Thursday, December 22, 2005

Weak-on-Terror, Cut-and-Running, Traitorous Losers

A matter of grave concern: "It seems to me that if you're the president, you have to proceed with great caution when you do anything that flies in the face of the Constitution," said Warren Rudman, a former Republican senator from New Hampshire who has served on a number of government intelligence advisory boards. He calls the administration's surveillance program "a matter of grave concern."

Presidential Overreaching: David Keene, chairman of the American Conservative Union, described the spy program as a case of "presidential overreaching" that he said most Americans would reject.

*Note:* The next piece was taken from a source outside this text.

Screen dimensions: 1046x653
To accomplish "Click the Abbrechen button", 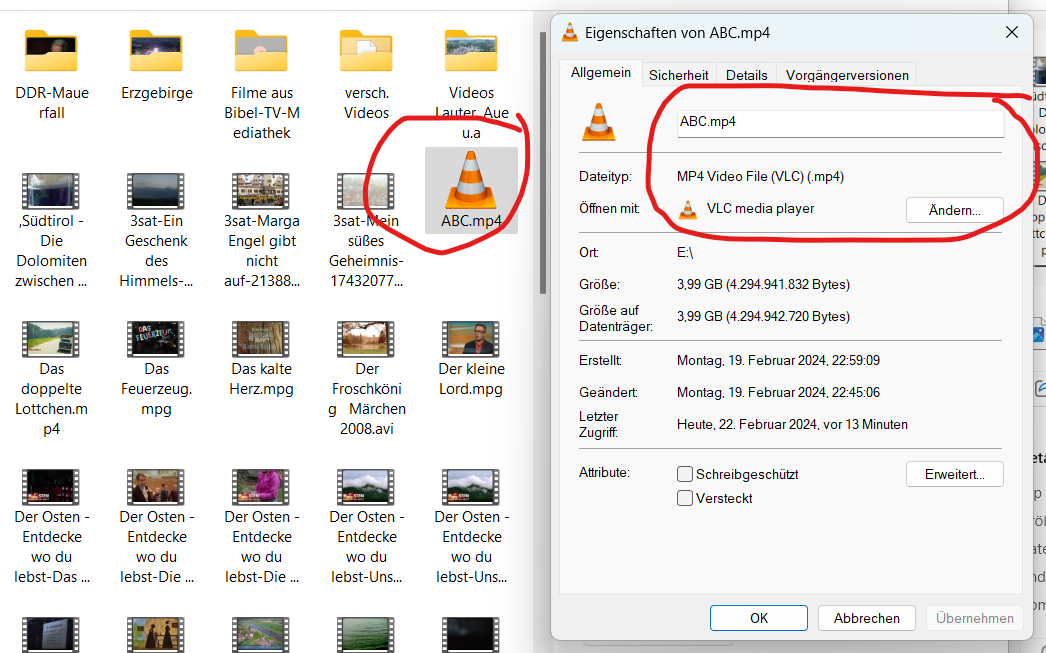I will pyautogui.click(x=867, y=618).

Casualty of Convserative Presidents: Columnist George Will wrote in a Washington Post opinion piece that "conservatives' wholesome wariness of presidential power has been a casualty of conservative presidents winning seven of the past 10 elections."

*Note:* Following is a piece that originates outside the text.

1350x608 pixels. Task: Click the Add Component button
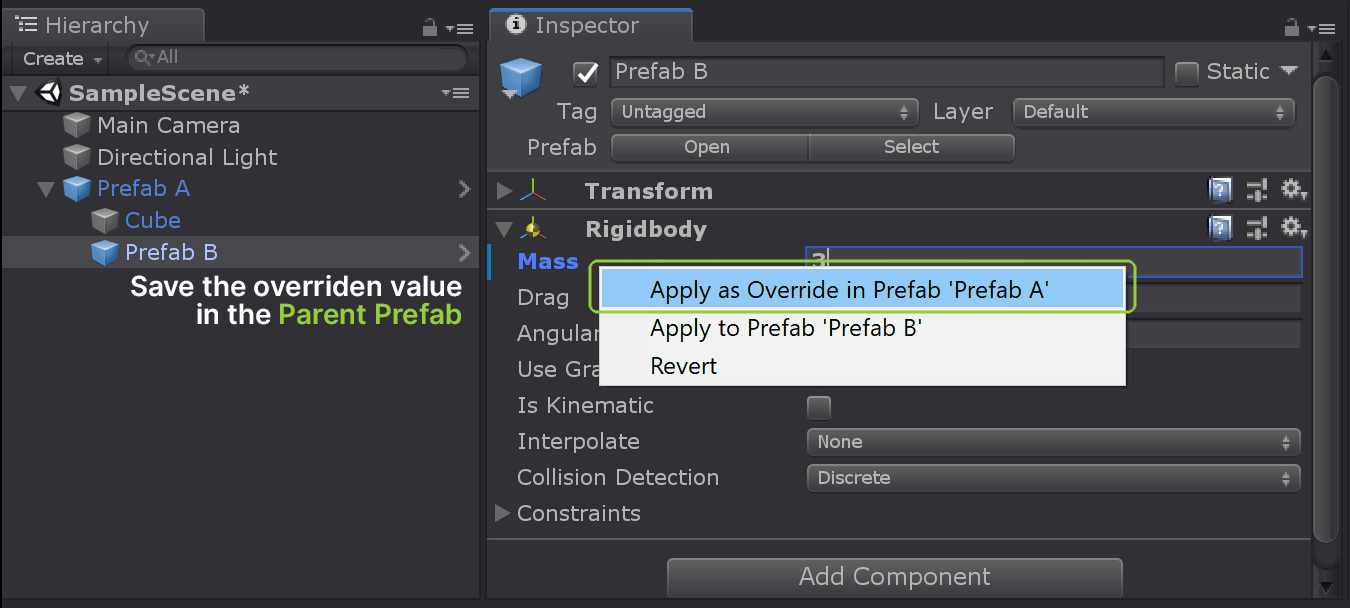click(894, 577)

An egregious violation: Bob Barr, a Georgia conservative who was one of the Republican Party's loudest opponents of government snooping until he left Congress in 2003, says the furor should stand as a test of Republicans' willingness to call their president to task. "This is just such an egregious violation of the electronic surveillance laws," Mr. Barr says.

Inappropriate: Sen. Arlen Specter, the Pennsylvania Republican who chairs the Judiciary Committee, has called the program "inappropriate" and promised to hold hearings early next year.

Republicans joining him include centrist Sens. Chuck Hagel of Nebraska and John Sununu of New Hampshire, along with limited-government types like Larry Craig of Idaho.

God knows what Bush would have said if Howard Dean said the same exact thing.